• [Activity]: Count up the lines in the following listing that hold the word "with", then give only that count.

• [Exercise material]:
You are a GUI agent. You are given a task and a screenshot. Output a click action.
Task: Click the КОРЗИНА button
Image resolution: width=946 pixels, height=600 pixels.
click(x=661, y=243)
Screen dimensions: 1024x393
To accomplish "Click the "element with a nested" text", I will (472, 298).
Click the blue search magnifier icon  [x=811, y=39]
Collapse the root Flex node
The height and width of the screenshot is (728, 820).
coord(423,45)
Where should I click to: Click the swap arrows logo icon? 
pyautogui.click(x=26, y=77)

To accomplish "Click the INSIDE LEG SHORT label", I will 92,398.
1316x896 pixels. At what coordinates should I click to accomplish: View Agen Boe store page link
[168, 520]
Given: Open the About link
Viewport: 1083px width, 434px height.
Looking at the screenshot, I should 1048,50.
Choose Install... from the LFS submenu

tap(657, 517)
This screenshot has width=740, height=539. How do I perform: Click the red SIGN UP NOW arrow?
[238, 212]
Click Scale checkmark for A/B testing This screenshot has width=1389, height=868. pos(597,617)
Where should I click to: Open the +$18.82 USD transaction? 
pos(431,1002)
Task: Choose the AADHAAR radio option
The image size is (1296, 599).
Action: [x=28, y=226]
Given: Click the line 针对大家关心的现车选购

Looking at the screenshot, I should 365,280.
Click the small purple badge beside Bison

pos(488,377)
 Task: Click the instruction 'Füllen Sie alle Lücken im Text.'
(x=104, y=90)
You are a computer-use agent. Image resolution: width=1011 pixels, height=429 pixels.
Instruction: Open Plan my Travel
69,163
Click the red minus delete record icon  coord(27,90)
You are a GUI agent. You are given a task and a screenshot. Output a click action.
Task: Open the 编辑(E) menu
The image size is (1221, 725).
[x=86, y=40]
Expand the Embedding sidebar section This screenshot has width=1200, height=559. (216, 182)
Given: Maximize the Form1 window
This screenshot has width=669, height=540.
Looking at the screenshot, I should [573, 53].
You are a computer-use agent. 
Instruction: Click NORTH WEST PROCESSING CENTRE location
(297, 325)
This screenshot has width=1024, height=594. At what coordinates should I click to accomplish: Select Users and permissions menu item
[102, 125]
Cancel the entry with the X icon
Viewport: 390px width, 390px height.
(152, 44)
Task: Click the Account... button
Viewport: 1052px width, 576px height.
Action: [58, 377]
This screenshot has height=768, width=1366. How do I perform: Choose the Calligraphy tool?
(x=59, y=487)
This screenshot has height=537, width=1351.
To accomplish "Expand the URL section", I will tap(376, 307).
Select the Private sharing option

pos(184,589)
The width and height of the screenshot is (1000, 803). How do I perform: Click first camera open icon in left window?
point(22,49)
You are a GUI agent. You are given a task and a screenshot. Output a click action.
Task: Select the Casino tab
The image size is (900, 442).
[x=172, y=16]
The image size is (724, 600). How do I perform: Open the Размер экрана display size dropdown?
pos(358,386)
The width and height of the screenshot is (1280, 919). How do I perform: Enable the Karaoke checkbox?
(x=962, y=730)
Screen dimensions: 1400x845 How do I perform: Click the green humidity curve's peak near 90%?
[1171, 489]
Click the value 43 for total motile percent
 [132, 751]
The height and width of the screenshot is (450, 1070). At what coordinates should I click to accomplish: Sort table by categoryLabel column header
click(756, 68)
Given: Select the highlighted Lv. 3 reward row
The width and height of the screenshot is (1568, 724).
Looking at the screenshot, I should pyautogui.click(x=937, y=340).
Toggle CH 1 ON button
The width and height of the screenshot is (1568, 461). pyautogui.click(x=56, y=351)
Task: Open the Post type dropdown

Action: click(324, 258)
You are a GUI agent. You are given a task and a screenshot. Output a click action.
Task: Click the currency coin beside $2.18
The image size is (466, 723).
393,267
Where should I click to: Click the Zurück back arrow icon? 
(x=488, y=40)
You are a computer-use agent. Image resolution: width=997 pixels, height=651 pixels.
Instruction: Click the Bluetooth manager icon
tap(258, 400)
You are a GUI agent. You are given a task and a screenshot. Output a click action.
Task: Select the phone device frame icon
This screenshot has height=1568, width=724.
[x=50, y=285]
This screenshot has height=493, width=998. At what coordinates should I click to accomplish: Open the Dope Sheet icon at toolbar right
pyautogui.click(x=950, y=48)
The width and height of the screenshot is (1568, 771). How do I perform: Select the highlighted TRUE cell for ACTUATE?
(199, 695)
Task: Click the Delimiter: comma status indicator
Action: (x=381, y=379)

• [Problem solution]: 2